# On the distribution of RSA primes

In a previous blog post we explained that the RSA cryptosystem relies on our inability to factorise large integers. Specifically, each RSA certificate has a large integer, $n$ (modulus), and it’s security relies on us not being able to factorise this modulus into its prime factors, $p$ (prime1) and $q$ (prime2).

In this blog post we will visualise the values of $p$ (prime1) versus $q$ (prime2) for a large number of certificates. This distribution of primes may be of use to those looking to formulate algorithms to factorise RSA moduli.
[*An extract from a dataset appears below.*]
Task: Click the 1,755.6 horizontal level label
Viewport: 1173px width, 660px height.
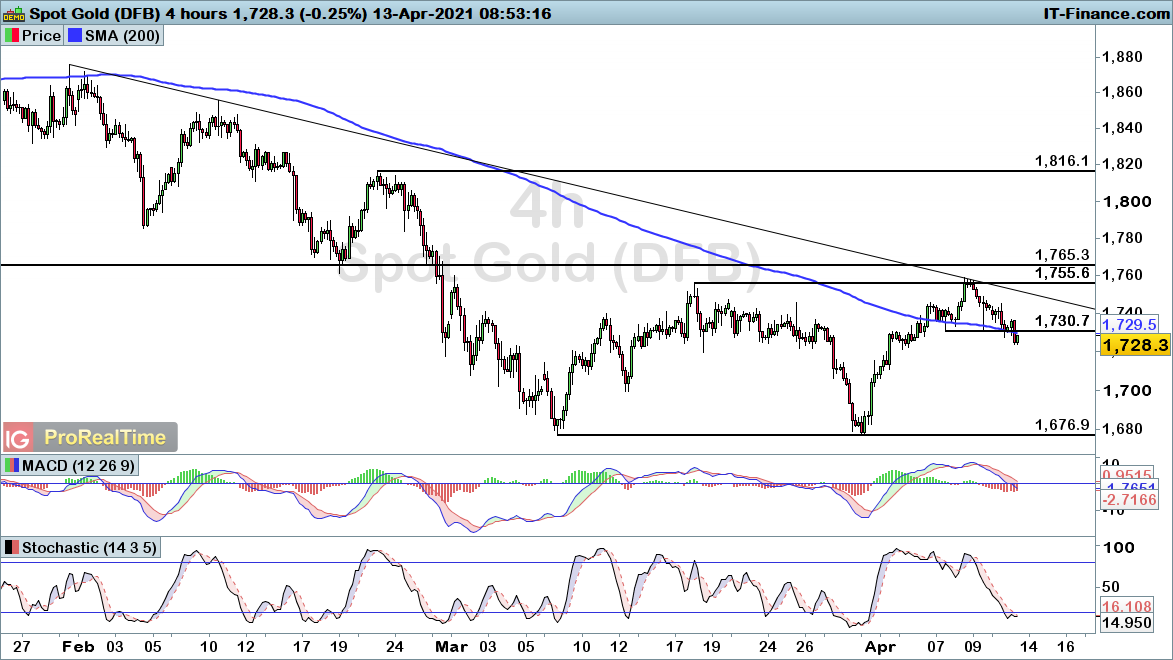Action: click(x=1062, y=273)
As you will see, the distribution of primes in these certificates is perhaps somewhat different from what one might intuitively expect.

## Theoretical distribution of RSA primes

As you may already know, when you generate RSA certicates on Ubuntu 18.04 using ssh-keygen, it generates a modulus that has exactly 2048-bits by default. That is, the smallest possible modulus, $n$, is $2^{2047}$ (the smallest 2048-bit number) and the largest possible $n$ is $2^{2048} -1$ (the largest 2048-bit number). With this in mind, and the fact that $n = pq$, you would be forgiven for thinking that the distribution of primes looks something like this:

Note that in the plots in this blog post we represent RSA certificates by using the x and y axes to represent the two prime factors of the modulus in the certificate. The plot above is hypothetical and does not accurately show the distribution of real RSA certificates for a number of reasons – we will discuss this below.

## Actual distribution of RSA primes

There are a number of implicit assumptions we made in Figure 1 that turn out to be invalid. Firstly, we assumed that there is no restriction on the values of primes. However, in practice, as well as the modulus always being a 2048-bit integer, the primes factors in the keys that ssh-keygen generates are always 1024-bit integers themselves. This means both $p$ and $q$ are at least $2^{1023}$ (the smallest 1024-bit number) and at most $2^{1024}-1$ (the largest 1024-bit number).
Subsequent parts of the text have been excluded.